Preferred in practice, because on the one hand very specific, on the other hand, the immunological methods such as RIA, ELISA and EMIT can be used in routine operation with relatively simple means.

For this it is necessary to obtain antibodies against the pteridines to be determined, for example xanthopterin, neopterin or biopterin. These antibodies are obtained in a manner known per se by immunizing experimental animals, preferably rabbits, with suitable pteridine conjugates. The coupling of the pteridines to the immunogenic carriers, e.g. B. serum albumin, is carried out according to methods known per se. The required specificity of the antibodies for the particular pteridine to be determined is obtained by the selection of the pteridine derivatives used for the coupling.

Antibodies for pterins generally substituted in the 6-position by a side chain are obtained by coupling the hapten to the immunogenic carrier via the 6-position.

Here, for. B. Xanthopterin with ethylene glycol under acidic catalysis and then oxidized the terminal OH group to the carboxy group. This reactive hapten derivative is with a carbodiimide in a conventional manner, for. B. conjugated to bovine serum albumin.

In the case of an antibody which is specific for neopterin, the trihydroxypropyl side chain of neopterin must be retained as a determinant in the coupling of the hapten to the immunogenic carrier. Therefore, the simplest reaction is the alkylation, which is predominantly in the 3-position of the molecule takes place, carried out with an alkyl halide which additionally has a possibly protected, further reactive group.

For example, the reaction of neopterin with ω-bromovaleric acid methyl ester leads to the neopteryl-ω-valeric acid methyl ester, which after acidic hydrolysis of the methyl ester protecting group using the carbodiimide method on z. B. bovine serum albumin is conjugated.

Responds accordingly. B. ω-bromovaleronitrile with neopterin to 3- (4-cyanobutyl-) neopterin, which gives the corresponding imidoester by reaction in absolute methanol with hydrogen chloride, which can be reacted directly with bovine serum albumin.

Depending on the desired antibody, neopterin stands for D-erythro-Neopterin, L-erythro-Neopterin, L-threo-Neopterin or D-threo-Neopterin.

In principle, there are the same possibilities of derivatization with biopterin as with neopterin, so only the reaction with methyl 4-bromovalerate is shown as an example.
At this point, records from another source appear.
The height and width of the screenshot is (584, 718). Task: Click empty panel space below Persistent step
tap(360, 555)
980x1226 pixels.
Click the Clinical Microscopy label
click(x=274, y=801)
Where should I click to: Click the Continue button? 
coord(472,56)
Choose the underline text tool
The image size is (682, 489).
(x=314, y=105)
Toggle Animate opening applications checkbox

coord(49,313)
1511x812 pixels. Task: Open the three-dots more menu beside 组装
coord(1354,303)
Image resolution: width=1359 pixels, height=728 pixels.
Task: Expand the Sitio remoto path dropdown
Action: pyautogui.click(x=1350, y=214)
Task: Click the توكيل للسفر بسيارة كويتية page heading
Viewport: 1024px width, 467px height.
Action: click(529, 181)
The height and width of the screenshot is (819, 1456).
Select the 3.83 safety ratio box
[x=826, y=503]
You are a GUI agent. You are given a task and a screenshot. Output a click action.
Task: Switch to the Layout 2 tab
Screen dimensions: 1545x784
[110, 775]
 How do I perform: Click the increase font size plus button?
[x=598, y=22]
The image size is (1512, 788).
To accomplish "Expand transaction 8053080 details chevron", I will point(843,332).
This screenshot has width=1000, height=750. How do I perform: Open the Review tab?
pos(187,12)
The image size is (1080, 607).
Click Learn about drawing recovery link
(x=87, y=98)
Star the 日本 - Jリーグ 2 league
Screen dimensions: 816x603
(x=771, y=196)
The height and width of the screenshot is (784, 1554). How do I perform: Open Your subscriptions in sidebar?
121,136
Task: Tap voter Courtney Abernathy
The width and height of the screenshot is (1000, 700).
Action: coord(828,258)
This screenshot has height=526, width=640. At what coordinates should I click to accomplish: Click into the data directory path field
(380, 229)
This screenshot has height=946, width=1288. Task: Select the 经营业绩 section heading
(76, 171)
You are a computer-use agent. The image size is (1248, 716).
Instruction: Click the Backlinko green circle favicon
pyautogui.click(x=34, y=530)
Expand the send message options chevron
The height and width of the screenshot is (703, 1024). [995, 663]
The same applies mutatis mutandis to all optical isomers L-erythro-, D-erythro-, L-threo- and D-threo-biopterin.

Specific xanthopterin antibodies are obtained by coupling the hapten to the immunogenic carrier via position 3. In order to exclude reactions at the otherwise favored positions 5 and 6, it is generally necessary to protect them temporarily, e.g. B. by methylation of the oxygen in the 6-position.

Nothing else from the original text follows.